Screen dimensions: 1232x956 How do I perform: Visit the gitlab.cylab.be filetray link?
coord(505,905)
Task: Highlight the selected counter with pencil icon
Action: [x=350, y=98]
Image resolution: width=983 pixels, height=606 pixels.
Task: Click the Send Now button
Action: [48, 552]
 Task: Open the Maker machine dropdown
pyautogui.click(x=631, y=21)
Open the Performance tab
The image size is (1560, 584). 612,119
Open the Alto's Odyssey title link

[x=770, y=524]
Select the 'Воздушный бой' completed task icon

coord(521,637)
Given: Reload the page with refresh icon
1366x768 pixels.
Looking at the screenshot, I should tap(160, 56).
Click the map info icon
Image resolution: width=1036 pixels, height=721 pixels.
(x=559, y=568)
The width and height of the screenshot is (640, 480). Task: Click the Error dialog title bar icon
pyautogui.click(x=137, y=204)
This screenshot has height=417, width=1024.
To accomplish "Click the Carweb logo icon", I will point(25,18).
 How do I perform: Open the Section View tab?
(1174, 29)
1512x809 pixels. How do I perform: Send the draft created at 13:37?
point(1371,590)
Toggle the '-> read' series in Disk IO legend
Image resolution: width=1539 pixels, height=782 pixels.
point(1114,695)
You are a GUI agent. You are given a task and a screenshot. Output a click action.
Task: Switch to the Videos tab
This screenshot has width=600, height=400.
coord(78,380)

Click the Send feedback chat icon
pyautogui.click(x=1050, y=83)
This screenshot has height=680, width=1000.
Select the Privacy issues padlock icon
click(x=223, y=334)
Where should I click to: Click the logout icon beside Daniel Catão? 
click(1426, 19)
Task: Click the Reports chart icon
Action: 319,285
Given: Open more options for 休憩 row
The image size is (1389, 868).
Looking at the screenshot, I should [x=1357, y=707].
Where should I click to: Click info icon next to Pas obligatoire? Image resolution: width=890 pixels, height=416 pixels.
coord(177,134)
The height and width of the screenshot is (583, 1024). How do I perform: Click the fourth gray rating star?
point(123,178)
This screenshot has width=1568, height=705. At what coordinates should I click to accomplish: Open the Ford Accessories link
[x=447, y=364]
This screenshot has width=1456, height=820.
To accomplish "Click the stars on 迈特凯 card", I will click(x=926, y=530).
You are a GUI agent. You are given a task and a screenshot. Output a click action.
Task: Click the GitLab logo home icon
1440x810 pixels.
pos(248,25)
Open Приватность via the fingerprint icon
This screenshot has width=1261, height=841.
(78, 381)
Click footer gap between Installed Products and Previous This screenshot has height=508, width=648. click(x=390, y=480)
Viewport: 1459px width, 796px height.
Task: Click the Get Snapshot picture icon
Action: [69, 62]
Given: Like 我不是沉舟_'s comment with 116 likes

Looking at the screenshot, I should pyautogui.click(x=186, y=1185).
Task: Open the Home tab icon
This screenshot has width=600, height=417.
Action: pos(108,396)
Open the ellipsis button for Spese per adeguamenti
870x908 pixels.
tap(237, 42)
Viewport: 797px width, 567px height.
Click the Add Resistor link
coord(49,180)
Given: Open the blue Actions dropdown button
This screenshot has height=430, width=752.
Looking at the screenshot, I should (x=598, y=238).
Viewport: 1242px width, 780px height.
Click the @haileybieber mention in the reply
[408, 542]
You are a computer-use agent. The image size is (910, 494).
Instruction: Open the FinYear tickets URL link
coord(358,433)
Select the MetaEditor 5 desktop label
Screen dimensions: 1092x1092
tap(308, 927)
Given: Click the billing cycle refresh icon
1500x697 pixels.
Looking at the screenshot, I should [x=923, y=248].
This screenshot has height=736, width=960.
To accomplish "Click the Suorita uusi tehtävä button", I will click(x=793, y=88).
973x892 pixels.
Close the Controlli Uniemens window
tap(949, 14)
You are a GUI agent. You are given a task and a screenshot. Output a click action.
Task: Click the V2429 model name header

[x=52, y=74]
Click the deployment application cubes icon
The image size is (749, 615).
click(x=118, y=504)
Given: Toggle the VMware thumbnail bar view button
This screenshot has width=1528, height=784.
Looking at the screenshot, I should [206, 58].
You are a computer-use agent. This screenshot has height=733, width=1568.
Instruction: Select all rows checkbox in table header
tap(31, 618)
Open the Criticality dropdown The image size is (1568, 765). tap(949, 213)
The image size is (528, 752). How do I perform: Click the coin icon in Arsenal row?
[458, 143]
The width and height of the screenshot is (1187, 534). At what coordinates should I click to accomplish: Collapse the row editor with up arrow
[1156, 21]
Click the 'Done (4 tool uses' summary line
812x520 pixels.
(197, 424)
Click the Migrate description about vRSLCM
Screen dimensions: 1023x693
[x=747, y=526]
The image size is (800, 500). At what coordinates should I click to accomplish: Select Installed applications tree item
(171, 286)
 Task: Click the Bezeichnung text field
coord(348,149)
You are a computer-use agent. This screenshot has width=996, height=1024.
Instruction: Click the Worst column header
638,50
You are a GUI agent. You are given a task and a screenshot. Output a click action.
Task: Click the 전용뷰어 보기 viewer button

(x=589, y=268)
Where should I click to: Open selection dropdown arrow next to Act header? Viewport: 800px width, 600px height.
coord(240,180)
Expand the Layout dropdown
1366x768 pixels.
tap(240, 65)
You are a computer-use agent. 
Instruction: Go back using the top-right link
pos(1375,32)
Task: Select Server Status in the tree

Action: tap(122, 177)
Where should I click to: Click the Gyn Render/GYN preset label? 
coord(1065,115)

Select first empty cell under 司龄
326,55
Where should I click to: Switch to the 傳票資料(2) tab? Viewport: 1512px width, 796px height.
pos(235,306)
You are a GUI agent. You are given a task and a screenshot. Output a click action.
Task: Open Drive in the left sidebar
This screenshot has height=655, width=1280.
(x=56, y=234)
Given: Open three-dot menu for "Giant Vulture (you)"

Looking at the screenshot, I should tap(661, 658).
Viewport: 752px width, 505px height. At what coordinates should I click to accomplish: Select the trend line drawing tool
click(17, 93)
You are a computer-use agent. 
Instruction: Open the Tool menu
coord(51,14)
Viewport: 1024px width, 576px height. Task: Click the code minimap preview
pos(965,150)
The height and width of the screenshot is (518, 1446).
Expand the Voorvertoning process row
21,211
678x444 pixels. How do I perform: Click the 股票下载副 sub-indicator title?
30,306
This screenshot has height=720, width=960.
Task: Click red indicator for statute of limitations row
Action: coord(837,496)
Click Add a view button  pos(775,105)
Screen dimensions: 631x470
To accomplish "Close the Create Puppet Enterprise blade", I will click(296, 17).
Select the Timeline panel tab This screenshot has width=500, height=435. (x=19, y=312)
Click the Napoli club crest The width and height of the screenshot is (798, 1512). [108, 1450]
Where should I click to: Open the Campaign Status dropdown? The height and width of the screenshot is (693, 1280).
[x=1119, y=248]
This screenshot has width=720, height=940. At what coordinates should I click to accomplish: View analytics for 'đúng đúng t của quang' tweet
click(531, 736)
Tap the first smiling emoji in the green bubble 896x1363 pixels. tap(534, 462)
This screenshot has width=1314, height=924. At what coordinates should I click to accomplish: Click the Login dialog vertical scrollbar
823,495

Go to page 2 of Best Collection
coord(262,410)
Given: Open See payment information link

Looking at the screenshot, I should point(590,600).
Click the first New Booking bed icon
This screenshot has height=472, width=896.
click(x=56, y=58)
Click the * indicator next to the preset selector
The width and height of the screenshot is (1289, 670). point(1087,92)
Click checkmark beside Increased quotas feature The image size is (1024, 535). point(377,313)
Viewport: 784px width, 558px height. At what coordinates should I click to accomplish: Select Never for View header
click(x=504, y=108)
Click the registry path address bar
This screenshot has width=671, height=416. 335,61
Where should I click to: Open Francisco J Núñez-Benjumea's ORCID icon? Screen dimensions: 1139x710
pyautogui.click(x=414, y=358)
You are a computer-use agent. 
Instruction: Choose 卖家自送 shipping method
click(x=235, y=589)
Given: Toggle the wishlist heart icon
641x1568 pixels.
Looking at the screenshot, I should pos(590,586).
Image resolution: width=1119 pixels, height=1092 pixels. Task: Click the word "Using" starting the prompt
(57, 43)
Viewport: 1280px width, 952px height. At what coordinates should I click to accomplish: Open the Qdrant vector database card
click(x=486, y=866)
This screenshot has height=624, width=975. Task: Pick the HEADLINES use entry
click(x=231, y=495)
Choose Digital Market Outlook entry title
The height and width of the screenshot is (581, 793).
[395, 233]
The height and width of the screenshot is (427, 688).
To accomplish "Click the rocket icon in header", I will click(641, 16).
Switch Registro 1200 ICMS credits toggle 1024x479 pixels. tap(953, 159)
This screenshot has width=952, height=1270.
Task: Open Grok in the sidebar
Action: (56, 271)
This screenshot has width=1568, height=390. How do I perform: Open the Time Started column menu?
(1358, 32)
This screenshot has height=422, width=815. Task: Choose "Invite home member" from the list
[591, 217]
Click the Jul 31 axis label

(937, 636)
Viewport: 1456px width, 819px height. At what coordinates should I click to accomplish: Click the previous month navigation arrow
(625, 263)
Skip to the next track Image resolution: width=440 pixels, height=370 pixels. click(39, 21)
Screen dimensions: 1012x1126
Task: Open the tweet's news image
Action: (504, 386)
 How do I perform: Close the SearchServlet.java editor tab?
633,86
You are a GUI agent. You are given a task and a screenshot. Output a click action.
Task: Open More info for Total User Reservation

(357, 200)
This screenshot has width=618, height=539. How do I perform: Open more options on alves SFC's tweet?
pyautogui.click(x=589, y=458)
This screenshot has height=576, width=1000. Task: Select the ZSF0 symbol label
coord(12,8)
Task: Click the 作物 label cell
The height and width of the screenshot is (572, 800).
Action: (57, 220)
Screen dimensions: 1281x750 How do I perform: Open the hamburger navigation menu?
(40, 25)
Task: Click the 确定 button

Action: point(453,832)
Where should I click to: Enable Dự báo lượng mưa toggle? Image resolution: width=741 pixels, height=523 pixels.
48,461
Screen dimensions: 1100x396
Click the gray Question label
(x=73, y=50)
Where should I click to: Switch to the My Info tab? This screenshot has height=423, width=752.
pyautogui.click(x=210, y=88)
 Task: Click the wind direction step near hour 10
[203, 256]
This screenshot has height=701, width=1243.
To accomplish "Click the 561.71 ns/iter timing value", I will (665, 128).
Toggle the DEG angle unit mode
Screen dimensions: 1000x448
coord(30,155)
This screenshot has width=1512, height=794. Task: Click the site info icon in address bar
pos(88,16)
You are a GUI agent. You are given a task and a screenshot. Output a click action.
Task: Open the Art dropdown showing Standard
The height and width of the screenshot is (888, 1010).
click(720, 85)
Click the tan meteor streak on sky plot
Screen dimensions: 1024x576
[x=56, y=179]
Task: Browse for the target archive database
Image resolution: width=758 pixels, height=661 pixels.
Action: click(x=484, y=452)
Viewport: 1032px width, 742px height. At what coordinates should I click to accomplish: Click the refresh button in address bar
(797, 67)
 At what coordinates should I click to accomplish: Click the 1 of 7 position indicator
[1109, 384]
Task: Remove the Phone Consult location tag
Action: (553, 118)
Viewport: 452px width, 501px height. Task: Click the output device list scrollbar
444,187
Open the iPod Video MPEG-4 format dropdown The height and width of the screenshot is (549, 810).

WHAT THE TASK ASKS — Lines that contain the string "will" should be copied from the material above.

WRITTEN ANSWER —
To accomplish "Click the Carweb logo icon", I will point(25,18).
To accomplish "Click the stars on 迈特凯 card", I will click(x=926, y=530).
To accomplish "Click the Suorita uusi tehtävä button", I will click(x=793, y=88).
To accomplish "Close the Create Puppet Enterprise blade", I will click(296, 17).
To accomplish "Click the rocket icon in header", I will click(641, 16).
To accomplish "Click the 561.71 ns/iter timing value", I will (665, 128).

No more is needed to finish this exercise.